Saved data entries
···
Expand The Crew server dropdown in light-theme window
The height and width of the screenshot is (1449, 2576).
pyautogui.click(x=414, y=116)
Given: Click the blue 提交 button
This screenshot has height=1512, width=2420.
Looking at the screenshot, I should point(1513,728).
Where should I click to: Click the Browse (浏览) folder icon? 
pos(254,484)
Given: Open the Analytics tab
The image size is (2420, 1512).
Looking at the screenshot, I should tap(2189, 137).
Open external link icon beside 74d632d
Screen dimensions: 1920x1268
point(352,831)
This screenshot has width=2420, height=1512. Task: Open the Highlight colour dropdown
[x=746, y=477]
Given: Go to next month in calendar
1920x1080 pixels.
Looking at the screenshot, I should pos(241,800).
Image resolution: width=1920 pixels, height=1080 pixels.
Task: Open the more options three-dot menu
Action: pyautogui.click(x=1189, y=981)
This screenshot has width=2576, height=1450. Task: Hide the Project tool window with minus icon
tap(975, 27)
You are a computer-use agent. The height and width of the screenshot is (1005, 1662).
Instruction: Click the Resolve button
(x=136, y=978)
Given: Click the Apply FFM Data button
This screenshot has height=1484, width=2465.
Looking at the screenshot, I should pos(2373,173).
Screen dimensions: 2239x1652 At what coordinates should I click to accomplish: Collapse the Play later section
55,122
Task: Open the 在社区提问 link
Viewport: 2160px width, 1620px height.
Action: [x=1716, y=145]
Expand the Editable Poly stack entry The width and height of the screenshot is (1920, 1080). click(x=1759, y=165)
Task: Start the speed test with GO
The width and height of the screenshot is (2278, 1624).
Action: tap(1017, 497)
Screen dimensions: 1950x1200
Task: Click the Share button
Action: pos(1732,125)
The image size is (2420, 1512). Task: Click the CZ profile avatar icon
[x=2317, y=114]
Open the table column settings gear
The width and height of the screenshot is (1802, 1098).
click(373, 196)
···
Exercise prompt:
Search the entries for the word "link", then list each line that holds it.

Task response:
Open external link icon beside 74d632d
Task: Open the 在社区提问 link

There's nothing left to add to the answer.